In conclusion, here I list some reasons why I think AI safety is so difficult to talk about:
It’s actually weird to think about these issues and it can mess with one’s intuitions about how science and technology progress; the amount of time each of us spends on earth is too short to be able to grasp how fast or slow technological advancements took place in the past and to project that into the not-so-distant future.
This weirdness entails significant uncertainties at different levels (practical, epistemic, moral). Uncertainty is by itself an uncomfortable feeling that people usually try to repel in various ways (e.g., by rationalizing).
It’s a very new area of organized research; many of the AI safety teams/organizations have been around for only a couple of years.
There isn’t a lot of work published in peer-reviewed journals (which is a turn-off for many academics who don’t give credibility to blog posts, despite the fact that many of them are well-researched and technically rigorous).

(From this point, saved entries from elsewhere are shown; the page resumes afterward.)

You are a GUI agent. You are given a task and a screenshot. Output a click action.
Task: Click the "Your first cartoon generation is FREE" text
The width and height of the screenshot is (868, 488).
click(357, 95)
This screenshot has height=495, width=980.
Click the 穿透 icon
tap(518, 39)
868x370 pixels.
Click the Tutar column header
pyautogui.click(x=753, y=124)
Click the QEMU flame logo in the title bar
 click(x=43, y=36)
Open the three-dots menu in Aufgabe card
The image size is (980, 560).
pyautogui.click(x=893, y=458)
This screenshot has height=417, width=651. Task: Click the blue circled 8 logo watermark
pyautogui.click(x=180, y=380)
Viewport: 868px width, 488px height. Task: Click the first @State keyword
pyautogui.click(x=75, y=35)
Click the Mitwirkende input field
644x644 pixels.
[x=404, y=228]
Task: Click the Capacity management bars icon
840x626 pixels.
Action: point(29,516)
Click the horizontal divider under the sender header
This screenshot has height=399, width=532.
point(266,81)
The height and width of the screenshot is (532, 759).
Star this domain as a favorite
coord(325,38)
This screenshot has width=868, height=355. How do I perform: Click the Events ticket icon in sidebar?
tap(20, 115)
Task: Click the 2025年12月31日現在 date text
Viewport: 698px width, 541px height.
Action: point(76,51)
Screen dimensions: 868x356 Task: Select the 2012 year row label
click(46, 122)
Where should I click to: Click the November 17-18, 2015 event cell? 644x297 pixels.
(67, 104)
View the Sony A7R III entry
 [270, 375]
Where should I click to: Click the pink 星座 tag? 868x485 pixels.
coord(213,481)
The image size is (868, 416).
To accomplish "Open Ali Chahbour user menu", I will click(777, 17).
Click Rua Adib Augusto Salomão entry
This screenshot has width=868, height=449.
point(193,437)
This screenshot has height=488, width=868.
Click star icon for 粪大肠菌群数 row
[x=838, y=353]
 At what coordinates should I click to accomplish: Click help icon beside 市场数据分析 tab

Narratives about future catastrophic scenarios exist in most cultures and eras. The belief that “our century is the most important one” isn’t special to our time. If people were wrong about their importance in the past, why would our case be any different?
There’s a widespread reluctance to take seriously what our best science takes seriously (which is not limited to issues in AI).
There’s a broader crisis in science communication and journalism that creates skepticism towards research communities.
There are persistent open questions in the philosophy and theory of science such as the demarcation problem, what makes a claim scientific, how falsifiability works, and many more.